| Work item |
What you give back should be exactly the lines from the one with "Given: Select the hammer toe interest tag" through the final line of the material, pictures removed; please add nothing.

| Input records |
== Segment start ==

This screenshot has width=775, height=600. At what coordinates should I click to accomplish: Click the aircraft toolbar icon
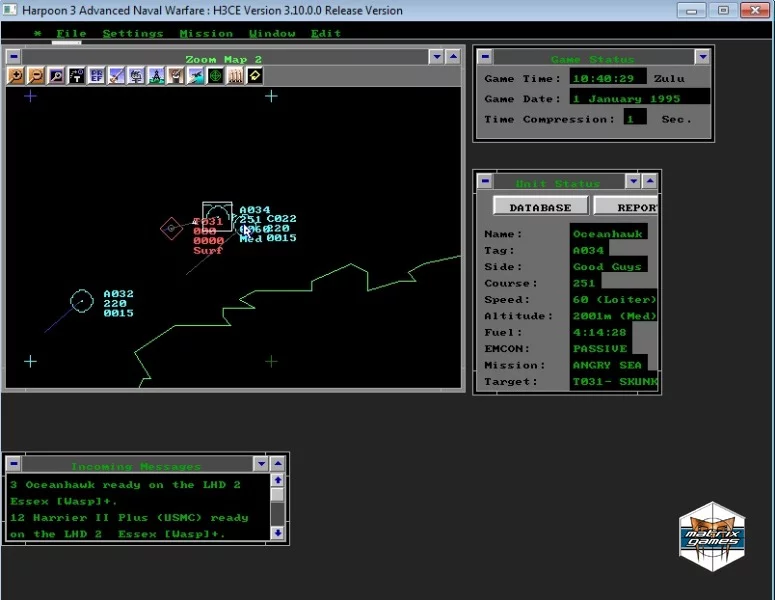pos(196,76)
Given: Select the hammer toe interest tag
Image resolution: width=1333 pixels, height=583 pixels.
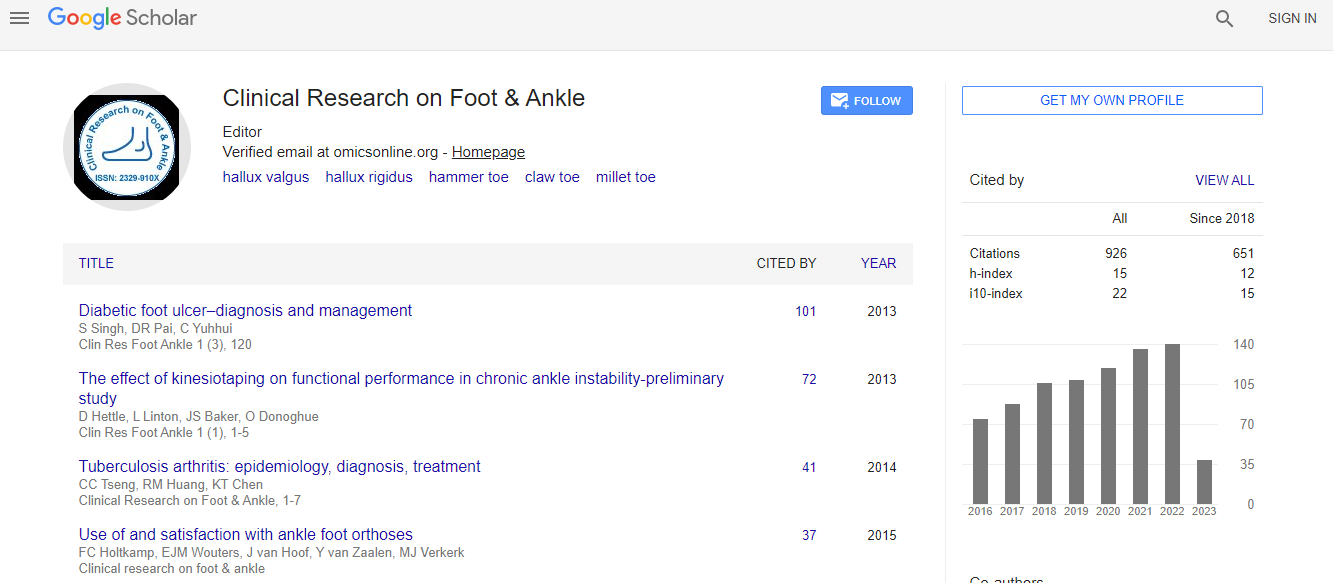Looking at the screenshot, I should 468,177.
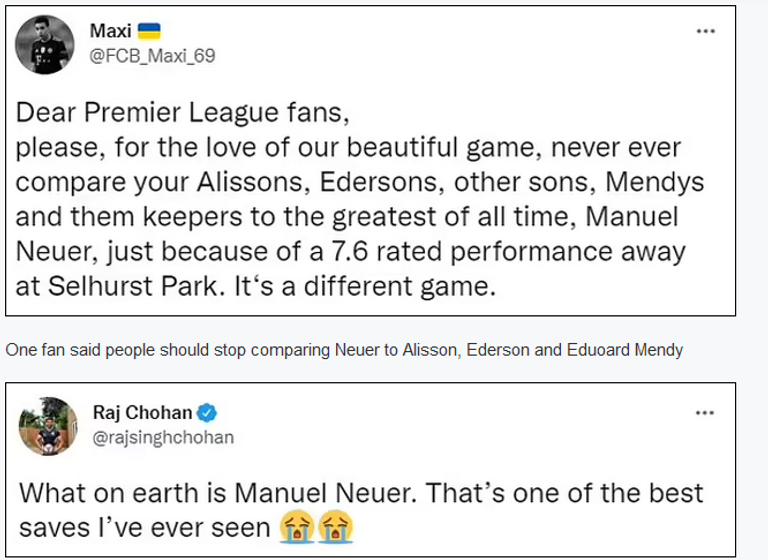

== Segment end ==

| Response |
Given: Select the hammer toe interest tag
Image resolution: width=1333 pixels, height=583 pixels.
Looking at the screenshot, I should 468,177.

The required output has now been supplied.